World’s Oldest Colour Discovered by Aussie Scientists

Oldest Colour

Aussie scientists have discovered the world’s oldest colour after extracting pigment from 1.1 billion-year-old rocks buried deep beneath Africa’s Sahara Desert.

After crushing the old rocks to a powder and analysing the molecules of ancient organisms, researchers struck gold.

Except it wasn’t gold – it was bright pink.

According to the Australian Guardian, Australian National University’s Nur Gueneli made the thrilling discovery as a Ph.D. student.

Lead researcher Jochen Brocks while commenting about the historical moment said; “I remember I heard this screaming in the lab,” he said.

“She came running into my office and said, ‘look at this,’ and she had this bright pink stuff.

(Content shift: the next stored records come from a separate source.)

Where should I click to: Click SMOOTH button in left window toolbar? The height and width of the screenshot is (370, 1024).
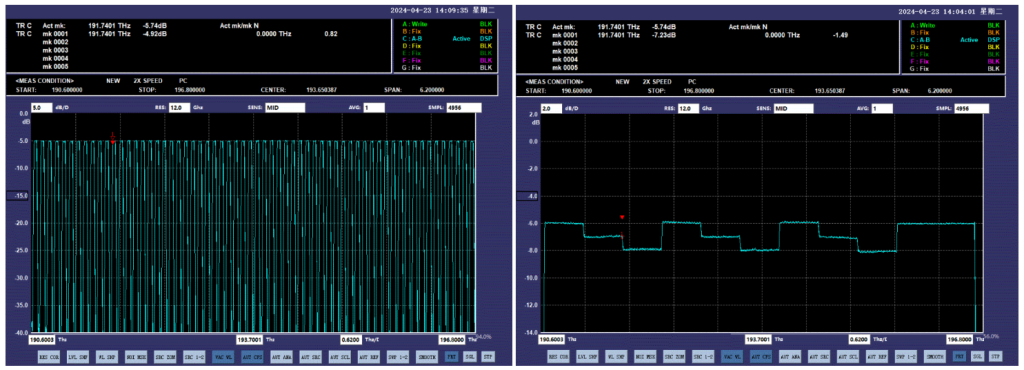click(x=427, y=357)
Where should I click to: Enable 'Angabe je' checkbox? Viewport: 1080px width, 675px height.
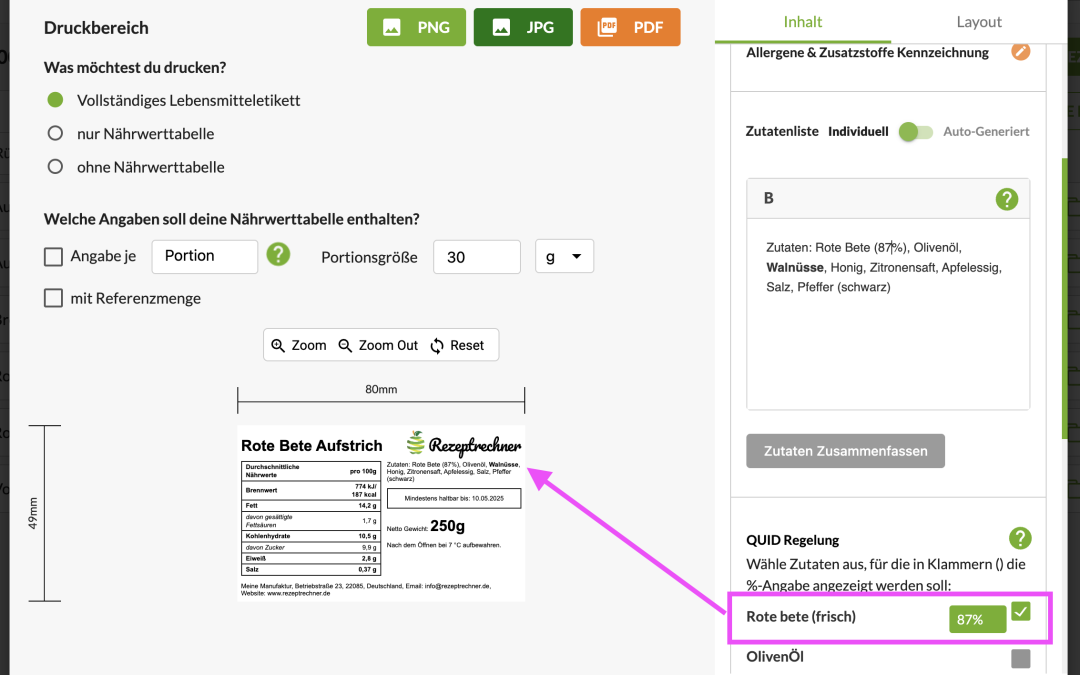(54, 257)
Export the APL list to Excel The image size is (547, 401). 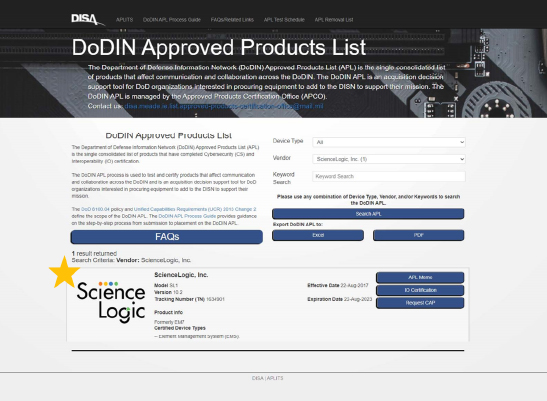click(x=318, y=235)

“It turned out to be real pigment, 1.1 billion-years-old.”

In a press statement from Australian National University, Gueneli explained the science behind the discovery.

“The bright pink pigments are the molecular fossils of chlorophyll that were produced by ancient photosynthetic organisms inhabiting an ancient ocean that has long since vanished,” she said.

In their concentrated form, the pigments ranged from blood red to deep purple, going bright pink when diluted.

These pigments were extracted from marine black shales.

They were found in Mauritania in the Taoudeni Basin, a major geological formation that spans across a big chunk of West Africa.

The bright pink pigments are more than half-a-billion years older than earlier pigment discoveries.

But the research project wasn’t just about colours.

Gueneli said the study told scientists a great deal about life on earth more than a billion years ago.

“The precise analysis of the ancient pigments confirmed that tiny cyanobacteria dominated the base of the food chain in the oceans a billion years ago, which helps to explain why animals did not exist at the time,” she said.

Gueneli and Brocks teamed up with researchers from the US, Japan, Belgium and Geoscience Australia to detail their findings in a report, which was published by the Proceedings of the National Academy of Sciences journal online on Monday.